WORK TASK: Write each line exactly, from the line that holds "Open the General settings tab" through the final line of the material, and no other line.

◇ ◇ ◇

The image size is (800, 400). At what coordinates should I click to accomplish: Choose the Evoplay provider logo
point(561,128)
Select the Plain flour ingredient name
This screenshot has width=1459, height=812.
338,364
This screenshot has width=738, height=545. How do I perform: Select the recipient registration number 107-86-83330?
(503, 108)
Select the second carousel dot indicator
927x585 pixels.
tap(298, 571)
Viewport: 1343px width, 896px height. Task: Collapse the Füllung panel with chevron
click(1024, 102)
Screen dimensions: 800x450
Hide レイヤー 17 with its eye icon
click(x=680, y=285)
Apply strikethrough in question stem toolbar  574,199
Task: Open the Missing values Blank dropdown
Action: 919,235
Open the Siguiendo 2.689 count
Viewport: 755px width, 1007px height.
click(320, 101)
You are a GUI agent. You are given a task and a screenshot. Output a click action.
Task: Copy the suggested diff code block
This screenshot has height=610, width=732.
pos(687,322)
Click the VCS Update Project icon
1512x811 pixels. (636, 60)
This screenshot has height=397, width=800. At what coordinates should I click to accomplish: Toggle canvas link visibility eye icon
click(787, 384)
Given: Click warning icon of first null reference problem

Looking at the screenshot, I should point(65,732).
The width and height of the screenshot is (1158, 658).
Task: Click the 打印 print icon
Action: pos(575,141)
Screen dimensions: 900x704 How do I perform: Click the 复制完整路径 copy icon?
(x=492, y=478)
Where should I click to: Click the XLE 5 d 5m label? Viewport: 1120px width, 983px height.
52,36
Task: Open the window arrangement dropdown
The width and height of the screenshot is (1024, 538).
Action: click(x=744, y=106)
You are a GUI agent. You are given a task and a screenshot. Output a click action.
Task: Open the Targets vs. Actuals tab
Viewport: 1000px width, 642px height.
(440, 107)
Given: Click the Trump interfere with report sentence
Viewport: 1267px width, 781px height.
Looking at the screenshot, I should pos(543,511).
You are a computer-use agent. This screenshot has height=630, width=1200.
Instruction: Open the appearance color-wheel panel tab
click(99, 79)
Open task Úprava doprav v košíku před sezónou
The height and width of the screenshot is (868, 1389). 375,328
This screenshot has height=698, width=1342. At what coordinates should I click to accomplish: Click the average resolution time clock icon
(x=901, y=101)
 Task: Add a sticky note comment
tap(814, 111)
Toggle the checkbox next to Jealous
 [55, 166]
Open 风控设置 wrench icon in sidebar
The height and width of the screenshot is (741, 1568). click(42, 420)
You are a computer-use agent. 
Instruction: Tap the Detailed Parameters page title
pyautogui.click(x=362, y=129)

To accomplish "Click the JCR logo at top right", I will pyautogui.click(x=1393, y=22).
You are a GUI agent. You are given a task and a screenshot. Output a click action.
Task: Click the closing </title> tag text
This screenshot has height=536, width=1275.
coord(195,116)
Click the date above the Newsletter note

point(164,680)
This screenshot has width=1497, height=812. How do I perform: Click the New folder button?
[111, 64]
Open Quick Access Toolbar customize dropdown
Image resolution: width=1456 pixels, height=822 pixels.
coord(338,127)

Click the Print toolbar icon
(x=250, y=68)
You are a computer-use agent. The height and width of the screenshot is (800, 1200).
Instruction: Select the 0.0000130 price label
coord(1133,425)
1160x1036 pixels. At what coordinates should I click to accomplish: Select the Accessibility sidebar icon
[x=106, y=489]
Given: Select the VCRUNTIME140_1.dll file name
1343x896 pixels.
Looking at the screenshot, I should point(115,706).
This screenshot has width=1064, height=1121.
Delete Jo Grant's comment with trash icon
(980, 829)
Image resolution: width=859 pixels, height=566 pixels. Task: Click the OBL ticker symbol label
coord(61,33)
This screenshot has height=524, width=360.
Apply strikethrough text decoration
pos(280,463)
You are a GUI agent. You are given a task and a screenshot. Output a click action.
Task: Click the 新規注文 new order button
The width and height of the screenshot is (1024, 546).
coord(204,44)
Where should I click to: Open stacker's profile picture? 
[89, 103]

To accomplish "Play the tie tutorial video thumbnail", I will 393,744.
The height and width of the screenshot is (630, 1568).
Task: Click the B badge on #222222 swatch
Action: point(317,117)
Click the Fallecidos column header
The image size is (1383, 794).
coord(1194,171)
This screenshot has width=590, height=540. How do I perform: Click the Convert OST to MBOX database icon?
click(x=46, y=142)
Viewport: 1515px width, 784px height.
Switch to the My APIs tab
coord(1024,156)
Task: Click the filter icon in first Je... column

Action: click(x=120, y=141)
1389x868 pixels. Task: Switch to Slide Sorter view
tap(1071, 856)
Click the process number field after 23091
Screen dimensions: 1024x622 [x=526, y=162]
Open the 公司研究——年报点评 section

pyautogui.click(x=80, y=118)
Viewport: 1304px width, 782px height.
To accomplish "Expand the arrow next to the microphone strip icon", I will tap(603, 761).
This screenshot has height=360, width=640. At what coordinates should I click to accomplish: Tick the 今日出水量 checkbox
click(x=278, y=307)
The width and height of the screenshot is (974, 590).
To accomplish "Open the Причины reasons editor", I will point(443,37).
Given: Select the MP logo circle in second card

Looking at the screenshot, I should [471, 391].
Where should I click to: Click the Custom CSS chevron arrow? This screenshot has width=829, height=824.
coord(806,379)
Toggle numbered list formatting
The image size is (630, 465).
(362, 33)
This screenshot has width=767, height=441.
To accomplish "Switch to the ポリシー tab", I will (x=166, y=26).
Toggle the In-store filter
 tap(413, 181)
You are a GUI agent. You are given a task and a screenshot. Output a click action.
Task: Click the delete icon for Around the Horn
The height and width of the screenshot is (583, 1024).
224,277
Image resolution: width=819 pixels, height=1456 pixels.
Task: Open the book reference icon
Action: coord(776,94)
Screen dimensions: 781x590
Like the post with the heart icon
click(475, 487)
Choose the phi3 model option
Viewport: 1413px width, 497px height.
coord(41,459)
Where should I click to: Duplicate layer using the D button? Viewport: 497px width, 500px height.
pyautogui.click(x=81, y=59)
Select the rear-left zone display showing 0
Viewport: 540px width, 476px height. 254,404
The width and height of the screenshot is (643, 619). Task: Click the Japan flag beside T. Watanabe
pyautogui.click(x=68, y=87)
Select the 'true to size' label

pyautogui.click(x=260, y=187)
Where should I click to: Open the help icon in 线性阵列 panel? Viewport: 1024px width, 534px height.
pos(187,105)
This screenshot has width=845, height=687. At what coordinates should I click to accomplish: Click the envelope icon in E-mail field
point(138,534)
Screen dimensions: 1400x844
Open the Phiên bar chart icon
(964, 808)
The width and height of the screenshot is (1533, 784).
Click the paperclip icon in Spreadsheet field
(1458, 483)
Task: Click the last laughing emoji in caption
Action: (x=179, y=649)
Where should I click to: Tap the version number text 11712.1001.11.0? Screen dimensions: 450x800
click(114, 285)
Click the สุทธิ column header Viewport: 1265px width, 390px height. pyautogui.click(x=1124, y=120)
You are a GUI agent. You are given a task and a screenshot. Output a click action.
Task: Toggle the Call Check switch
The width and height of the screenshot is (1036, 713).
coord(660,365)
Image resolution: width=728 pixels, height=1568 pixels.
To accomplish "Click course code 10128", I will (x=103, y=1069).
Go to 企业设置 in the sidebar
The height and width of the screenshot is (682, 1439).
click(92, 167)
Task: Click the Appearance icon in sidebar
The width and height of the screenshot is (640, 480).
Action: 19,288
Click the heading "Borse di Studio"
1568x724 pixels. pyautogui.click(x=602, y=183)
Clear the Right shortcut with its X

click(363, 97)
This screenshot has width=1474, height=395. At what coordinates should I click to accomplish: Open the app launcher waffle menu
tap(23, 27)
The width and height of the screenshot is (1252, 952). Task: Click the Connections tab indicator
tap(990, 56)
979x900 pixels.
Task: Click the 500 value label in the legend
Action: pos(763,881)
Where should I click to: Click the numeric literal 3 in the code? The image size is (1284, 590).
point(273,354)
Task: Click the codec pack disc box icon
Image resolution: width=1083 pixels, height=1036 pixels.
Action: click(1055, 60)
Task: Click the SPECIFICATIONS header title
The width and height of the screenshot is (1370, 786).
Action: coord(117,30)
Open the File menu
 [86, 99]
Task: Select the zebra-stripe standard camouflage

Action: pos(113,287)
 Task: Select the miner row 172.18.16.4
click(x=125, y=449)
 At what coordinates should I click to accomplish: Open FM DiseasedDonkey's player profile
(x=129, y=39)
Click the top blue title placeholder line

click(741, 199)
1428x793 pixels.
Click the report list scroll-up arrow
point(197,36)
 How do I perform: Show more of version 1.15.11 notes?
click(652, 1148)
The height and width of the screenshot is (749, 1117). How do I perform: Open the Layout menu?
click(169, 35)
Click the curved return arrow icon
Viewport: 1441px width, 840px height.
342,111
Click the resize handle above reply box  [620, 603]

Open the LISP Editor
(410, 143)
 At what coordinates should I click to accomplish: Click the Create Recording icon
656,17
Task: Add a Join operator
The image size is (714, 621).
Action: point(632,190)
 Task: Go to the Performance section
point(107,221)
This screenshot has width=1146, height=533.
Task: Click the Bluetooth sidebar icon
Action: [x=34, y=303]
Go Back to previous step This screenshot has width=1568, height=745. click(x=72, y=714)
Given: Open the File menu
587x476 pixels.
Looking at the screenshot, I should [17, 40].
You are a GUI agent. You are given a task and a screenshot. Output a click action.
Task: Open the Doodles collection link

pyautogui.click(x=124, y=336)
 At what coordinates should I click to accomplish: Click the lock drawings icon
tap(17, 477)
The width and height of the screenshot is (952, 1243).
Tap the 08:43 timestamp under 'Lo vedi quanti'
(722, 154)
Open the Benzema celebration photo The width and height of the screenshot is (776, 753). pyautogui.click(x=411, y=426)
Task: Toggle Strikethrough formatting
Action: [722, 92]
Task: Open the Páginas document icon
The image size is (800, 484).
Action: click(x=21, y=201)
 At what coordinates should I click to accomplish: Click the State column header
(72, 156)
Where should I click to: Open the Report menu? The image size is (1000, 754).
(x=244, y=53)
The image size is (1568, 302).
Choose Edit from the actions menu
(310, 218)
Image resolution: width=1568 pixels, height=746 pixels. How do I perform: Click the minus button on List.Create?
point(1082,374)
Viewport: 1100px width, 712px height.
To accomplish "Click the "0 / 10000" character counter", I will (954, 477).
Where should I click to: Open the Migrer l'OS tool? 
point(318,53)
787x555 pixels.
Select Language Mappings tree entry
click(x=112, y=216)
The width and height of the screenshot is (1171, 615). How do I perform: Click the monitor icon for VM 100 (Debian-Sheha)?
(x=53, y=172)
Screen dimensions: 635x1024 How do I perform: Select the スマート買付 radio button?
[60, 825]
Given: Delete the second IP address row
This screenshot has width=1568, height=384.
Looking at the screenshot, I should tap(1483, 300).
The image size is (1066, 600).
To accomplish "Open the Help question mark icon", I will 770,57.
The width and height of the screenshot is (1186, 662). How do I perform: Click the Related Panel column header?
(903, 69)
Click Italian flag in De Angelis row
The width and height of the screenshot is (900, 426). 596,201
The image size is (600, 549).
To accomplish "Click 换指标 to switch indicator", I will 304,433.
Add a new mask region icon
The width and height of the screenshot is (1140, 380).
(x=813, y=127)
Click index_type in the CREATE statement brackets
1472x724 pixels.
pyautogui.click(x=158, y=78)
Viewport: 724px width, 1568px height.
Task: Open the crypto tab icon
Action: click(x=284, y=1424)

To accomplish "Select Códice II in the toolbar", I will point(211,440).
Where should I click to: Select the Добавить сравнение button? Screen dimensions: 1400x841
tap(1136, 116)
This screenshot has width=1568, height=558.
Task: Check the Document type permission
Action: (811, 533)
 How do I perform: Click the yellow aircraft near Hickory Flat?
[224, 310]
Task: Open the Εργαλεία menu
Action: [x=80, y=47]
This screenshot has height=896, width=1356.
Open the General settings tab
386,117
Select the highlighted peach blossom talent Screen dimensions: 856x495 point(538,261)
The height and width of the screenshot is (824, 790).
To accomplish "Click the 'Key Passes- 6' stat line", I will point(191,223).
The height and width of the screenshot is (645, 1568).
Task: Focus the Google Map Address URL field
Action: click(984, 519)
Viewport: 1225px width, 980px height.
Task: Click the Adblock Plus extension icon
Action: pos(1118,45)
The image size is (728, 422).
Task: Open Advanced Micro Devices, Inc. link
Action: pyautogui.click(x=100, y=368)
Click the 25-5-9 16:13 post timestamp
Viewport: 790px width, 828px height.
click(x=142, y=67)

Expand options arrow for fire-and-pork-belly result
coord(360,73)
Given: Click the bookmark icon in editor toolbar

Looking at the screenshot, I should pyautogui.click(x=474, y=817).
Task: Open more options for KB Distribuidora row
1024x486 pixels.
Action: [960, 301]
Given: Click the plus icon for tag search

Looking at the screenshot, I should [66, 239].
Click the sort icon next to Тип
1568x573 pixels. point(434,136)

◇ ◇ ◇

ANSWER SPACE:
Open the General settings tab
386,117
Select the highlighted peach blossom talent Screen dimensions: 856x495 point(538,261)
The height and width of the screenshot is (824, 790).
To accomplish "Click the 'Key Passes- 6' stat line", I will point(191,223).
The height and width of the screenshot is (645, 1568).
Task: Focus the Google Map Address URL field
Action: click(984, 519)
Viewport: 1225px width, 980px height.
Task: Click the Adblock Plus extension icon
Action: pos(1118,45)
The image size is (728, 422).
Task: Open Advanced Micro Devices, Inc. link
Action: pyautogui.click(x=100, y=368)
Click the 25-5-9 16:13 post timestamp
Viewport: 790px width, 828px height.
click(x=142, y=67)

Expand options arrow for fire-and-pork-belly result
coord(360,73)
Given: Click the bookmark icon in editor toolbar

Looking at the screenshot, I should pyautogui.click(x=474, y=817).
Task: Open more options for KB Distribuidora row
1024x486 pixels.
Action: [960, 301]
Given: Click the plus icon for tag search

Looking at the screenshot, I should [66, 239].
Click the sort icon next to Тип
1568x573 pixels. point(434,136)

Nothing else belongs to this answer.